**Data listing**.
● ● ● ● ●
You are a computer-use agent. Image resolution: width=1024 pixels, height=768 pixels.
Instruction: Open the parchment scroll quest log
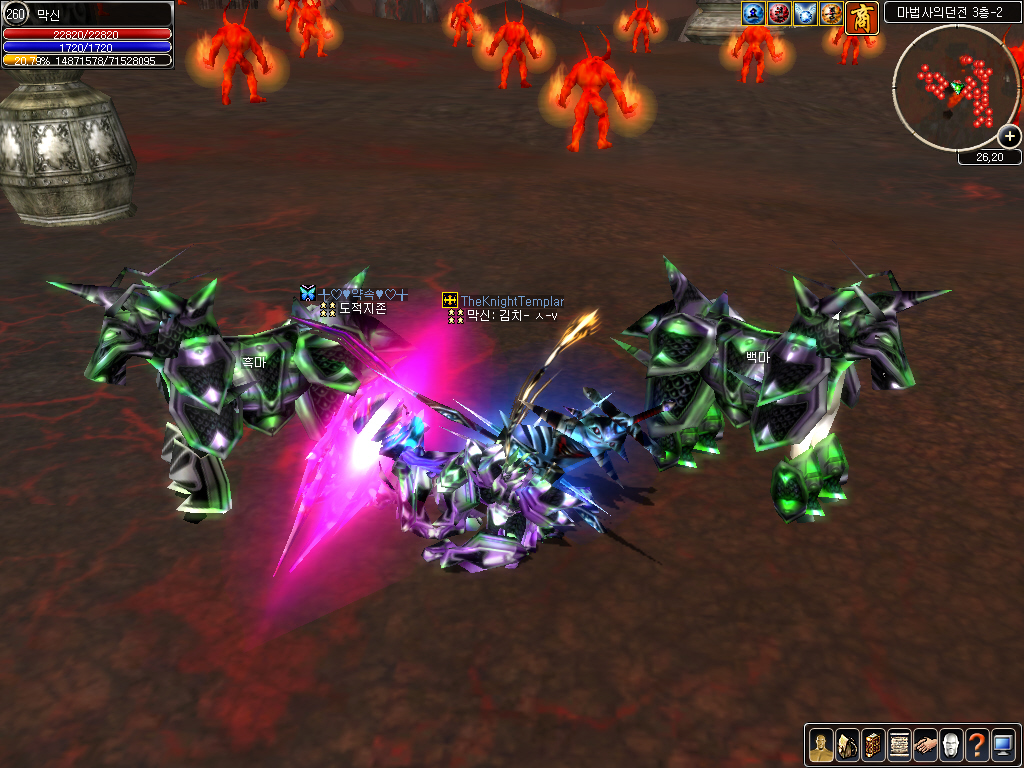[x=899, y=744]
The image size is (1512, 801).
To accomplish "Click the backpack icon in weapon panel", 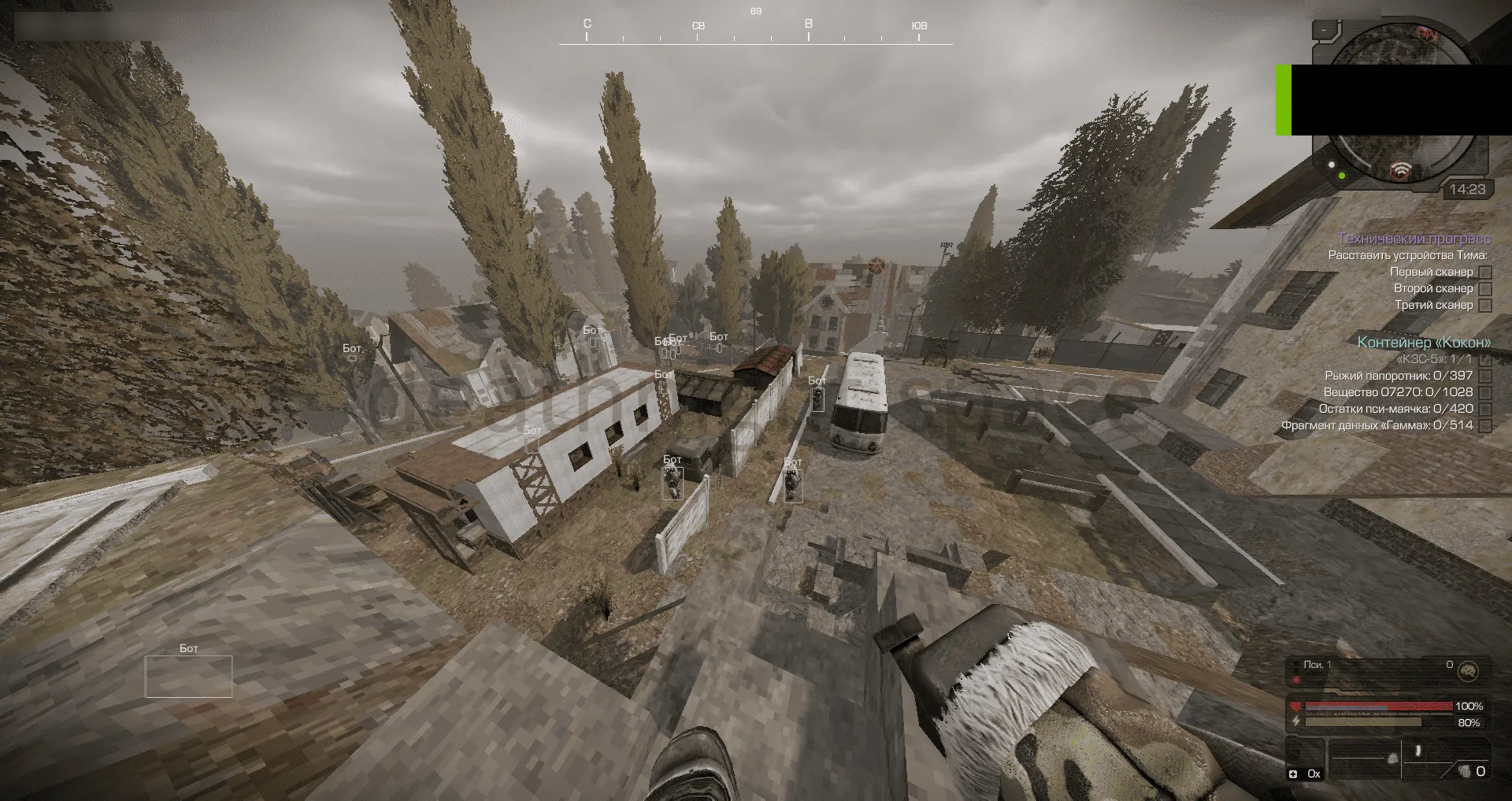I will click(x=1392, y=758).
● ● ● ● ●
**WORK TO COMPLETE**. Which lines of the listing above contain the string "width"? List each of them in full.

**TASK RESULT**.
You are a computer-use agent. Image resolution: width=1024 pixels, height=768 pixels.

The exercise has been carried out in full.